Rindo de si mesmas, as três descem as escadas, orgulhosas de si e com olhares triunfantes. Para elas, o final de semana está apenas começando...

18 de setembro de 2009

Eu conheço o teu sal...

Depois de anos sem falar com ele, tomei coragem e fui vê-lo. Como seria o reencontro? Comecei a recapitular tudo o que havíamos vivido em um passado um pouco distante. Mágoas, ressentimentos, rancor, tudo isso estava guardado em ambos os corações, creio eu. Queria acabar com o que já há algum tempo me destruía. Chegando lá, meu coração bateu mais forte: o que dizer e como começar?
- Ben?- Falei, cabeça baixa, olhos envergonhados.
Ele nada disse, apenas me olhou com olhos que eu não reconhecera na hora. Os olhos vivos que tanto elogiei outrora deram lugar a olhos tristes e distantes, fazendo assim com que seu dono me parecesse quase irreconhecível. Aquele não podia ser o Ben que eu fora visitar.
- Você veio fazer o quê aqui? Hein? Veio brigar comigo de novo?

_Problema curto 1:_ Quais linhas dos registros contêm a palavra "coordinates"? Informe cada uma delas, copiando-a por inteiro.
O texto dado e os registros vêm de fontes diferentes.

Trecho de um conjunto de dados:
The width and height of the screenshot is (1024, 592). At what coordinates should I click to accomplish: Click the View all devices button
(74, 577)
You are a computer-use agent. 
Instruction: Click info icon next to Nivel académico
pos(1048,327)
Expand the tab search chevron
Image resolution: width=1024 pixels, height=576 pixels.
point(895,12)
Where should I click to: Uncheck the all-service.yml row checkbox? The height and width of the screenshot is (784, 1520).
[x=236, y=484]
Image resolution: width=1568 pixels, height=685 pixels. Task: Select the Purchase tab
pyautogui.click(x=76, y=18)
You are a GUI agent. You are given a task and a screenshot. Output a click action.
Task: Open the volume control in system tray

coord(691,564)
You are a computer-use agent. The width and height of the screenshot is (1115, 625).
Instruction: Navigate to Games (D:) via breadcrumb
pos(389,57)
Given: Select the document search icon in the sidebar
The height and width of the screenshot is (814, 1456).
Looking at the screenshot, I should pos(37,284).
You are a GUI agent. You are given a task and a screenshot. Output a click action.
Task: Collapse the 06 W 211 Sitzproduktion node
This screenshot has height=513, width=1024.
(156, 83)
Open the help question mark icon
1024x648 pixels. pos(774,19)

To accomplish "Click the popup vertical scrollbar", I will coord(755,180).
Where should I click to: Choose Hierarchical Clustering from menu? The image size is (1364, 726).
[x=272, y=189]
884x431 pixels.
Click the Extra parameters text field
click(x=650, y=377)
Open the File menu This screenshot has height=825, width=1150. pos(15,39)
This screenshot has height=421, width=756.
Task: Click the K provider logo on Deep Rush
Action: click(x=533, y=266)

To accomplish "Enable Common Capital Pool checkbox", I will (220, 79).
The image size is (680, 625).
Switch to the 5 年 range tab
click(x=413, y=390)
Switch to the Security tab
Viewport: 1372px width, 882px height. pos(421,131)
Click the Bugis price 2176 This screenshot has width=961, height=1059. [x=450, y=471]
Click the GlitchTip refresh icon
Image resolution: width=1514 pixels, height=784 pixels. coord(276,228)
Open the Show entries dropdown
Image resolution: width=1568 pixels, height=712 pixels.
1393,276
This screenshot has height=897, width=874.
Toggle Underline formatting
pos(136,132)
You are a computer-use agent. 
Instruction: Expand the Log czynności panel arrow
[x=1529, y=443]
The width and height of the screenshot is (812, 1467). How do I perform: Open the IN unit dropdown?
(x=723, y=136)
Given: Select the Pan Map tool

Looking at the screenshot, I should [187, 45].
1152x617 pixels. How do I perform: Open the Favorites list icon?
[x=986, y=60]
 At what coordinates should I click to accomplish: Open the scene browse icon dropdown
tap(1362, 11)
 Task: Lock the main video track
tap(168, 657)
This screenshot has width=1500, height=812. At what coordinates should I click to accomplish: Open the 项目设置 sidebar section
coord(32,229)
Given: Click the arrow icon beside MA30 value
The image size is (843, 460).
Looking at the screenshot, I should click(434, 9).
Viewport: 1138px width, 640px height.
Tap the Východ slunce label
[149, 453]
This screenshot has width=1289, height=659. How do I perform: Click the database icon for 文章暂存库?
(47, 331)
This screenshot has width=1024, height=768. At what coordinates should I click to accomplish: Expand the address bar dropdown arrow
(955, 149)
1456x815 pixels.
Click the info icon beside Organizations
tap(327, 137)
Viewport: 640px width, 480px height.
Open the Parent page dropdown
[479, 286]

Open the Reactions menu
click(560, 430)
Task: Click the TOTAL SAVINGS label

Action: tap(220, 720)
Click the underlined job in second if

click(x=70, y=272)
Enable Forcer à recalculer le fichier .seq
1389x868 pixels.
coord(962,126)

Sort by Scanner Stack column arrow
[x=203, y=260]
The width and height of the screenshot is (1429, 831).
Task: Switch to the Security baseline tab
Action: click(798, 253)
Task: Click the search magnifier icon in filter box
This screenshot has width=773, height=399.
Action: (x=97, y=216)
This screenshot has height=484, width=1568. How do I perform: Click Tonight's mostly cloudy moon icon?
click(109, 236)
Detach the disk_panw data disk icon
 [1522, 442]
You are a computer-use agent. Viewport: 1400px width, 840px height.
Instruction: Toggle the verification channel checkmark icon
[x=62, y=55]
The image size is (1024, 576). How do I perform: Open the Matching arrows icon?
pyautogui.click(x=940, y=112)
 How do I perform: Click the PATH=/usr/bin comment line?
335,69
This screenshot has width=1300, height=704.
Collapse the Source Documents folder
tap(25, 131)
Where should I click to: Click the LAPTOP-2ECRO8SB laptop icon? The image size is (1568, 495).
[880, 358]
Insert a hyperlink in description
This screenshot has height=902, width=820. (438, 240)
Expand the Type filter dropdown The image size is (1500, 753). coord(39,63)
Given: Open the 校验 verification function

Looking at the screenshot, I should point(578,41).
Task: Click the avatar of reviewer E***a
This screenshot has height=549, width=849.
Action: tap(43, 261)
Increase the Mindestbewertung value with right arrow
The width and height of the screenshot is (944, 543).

_Problema curto 2:_ Copie do texto dado o trecho que começa em "Rindo de si" e segue até "eu fora visitar.".

_Resposta esperada 1:_
The width and height of the screenshot is (1024, 592). At what coordinates should I click to accomplish: Click the View all devices button
 At what coordinates should I click to accomplish: Open the scene browse icon dropdown
This screenshot has width=1500, height=812. At what coordinates should I click to accomplish: Open the 项目设置 sidebar section
This screenshot has width=1024, height=768. At what coordinates should I click to accomplish: Expand the address bar dropdown arrow

_Resposta esperada 2:_
Rindo de si mesmas, as três descem as escadas, orgulhosas de si e com olhares triunfantes. Para elas, o final de semana está apenas começando...

18 de setembro de 2009

Eu conheço o teu sal...

Depois de anos sem falar com ele, tomei coragem e fui vê-lo. Como seria o reencontro? Comecei a recapitular tudo o que havíamos vivido em um passado um pouco distante. Mágoas, ressentimentos, rancor, tudo isso estava guardado em ambos os corações, creio eu. Queria acabar com o que já há algum tempo me destruía. Chegando lá, meu coração bateu mais forte: o que dizer e como começar?
- Ben?- Falei, cabeça baixa, olhos envergonhados.
Ele nada disse, apenas me olhou com olhos que eu não reconhecera na hora. Os olhos vivos que tanto elogiei outrora deram lugar a olhos tristes e distantes, fazendo assim com que seu dono me parecesse quase irreconhecível. Aquele não podia ser o Ben que eu fora visitar.